A happy Jerusalem Day

Our city is the largest and most diverse city in the country; it has now crossed the 900,000 resident mark.

THE OLD CITY of Jerusalem – quartered and whole (photo credit: MARC ISRAEL SELLEM/THE JERUSALEM POST)
THE OLD CITY of Jerusalem – quartered and whole
(photo credit: MARC ISRAEL SELLEM/THE JERUSALEM POST)
This Jerusalem Day was a particularly happy one. Every year, those of us involved in developing and advancing policy for our city wait with bated breath for the new statistics that are published by the Jerusalem Institute for Policy Research. Will all the hard work, all the investment and all the hopes we harbor for our capital be reflected in those dreaded cold numbers? This year we finally saw some light, a sharp contrast to the shock and fatigue we felt after being plunged into another election last week. I want to do something somewhat uncharacteristic for our tribe and take a moment to reflect on the good news.

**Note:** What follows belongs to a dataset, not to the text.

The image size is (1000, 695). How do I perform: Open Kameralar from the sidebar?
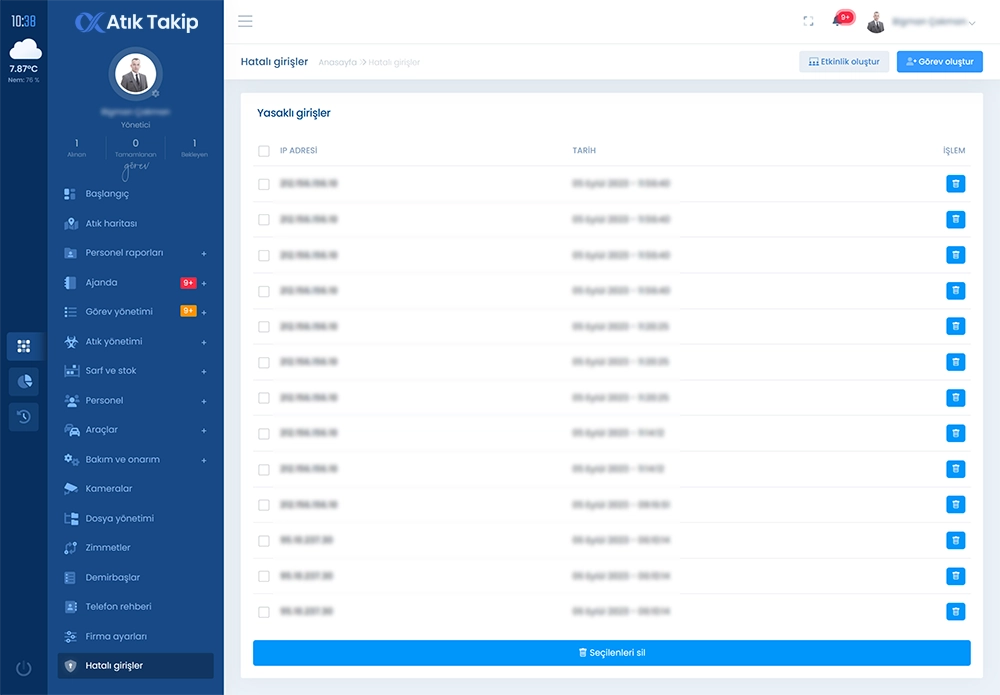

Our city is the largest and most diverse city in the country; it has now crossed the 900,000 resident mark. Contrary to the usual doomsday peddlers – among them politicians whose very political survival depends on stoking fear that secular Jews are an endangered species in this city – the secular population has grown for the first time in 10 years, to 22%. The ultra-Orthodox population stands at 24% and the Zionist/modern religious population stands at 21%. Moreover, the negative migration balance, those figures that throw people into a panic about young people abandoning our city in droves is, at 6,000 residents, the lowest in a decade – completely normative for a capital city. We can hypothesize about why these improvements came about: the growing technological ecosystem, reflected in the 33.8% increase in hi-tech companies in the city; the new and attractive jobs created by emerging unicorn companies such as Mobileye, the flourishing scene in Mahaneh Yehuda; the unprecedented budgets that were dedicated to culture by former mayor Nir Barkat, or a combination of all of the above. Whatever the reason, these numbers are heading in the right direction for the first time.
More ultra-Orthodox men and women have joined the workforce. The men stand at 49% – far from ideal, but the highest in decades. The women, who have always worked, stand at 61%, reflecting the numbers in the general female workforce. While the haredi population is still living 40% under the poverty line, I see a slow evolution with the new generation. Maybe it’s just my optimism, but the popularity of the new haredi government schools teaching core curriculum subjects, in addition to the increasing numbers of men and women in higher education, gives me reason to believe that change is happening.
THERE IS no doubt that having an Arab population of 37% in the city poses a great challenge. Politics aside, we are talking about a population that lives 80% under the poverty line, with socioeconomic problems that should concern us all. How did we get here? For many years, successive Israeli local and national governments, regardless of political affiliation, believed that maybe someday, in some constellation, the Arabs of east Jerusalem would not be our problem. It has only been in the last few years that a change in thinking has occurred – not only among us Jews, who believe in keeping the city united, but also among the Arabs themselves. A bankrupt Palestinian educational system that doesn’t teach its students Hebrew or English has created the largest number of drop-outs in the country. The abject lack of leadership in east Jerusalem, combined with the consumer culture we are all trapped in, has led to an Israelization of the east Jerusalem Arabs, and an understanding that normalization may be their most attractive option. The percentage of Arab women working in east Jerusalem is the lowest of any Arab city in Israel and, shockingly, the lowest in the entire Middle East, including Saudi Arabia!
In the last few years, with the help of the Jerusalem Affairs Ministry, the city has begun to invest unprecedented amounts of resources into east Jerusalem. Slowly, the situation is beginning to shift. The percentage of women’s employment has risen from 17% to 27% – still much lower than the average in the country, but in relative terms, a huge increase. When a poll was taken among east Jerusalem families, 50% expressed a desire for their children to be educated in the Education Ministry curriculum, as they understand that this is the best chance their children have for higher education and quality employment. Needless to say, this means not just more children with a chance at a better life, but fewer students subject to the systematic brainwashing and incitement against us from Palestinian Authority schools.
The city still has a myriad of challenges which need to be addressed. We are still the poorest city in the country, our housing prices are still going up and salaries for both men and women are the lowest in the country. However, for this Jerusalem Day, I chose to see the glass as half full.
The writer is deputy mayor and leader of the Jerusalem Will Succeed Party.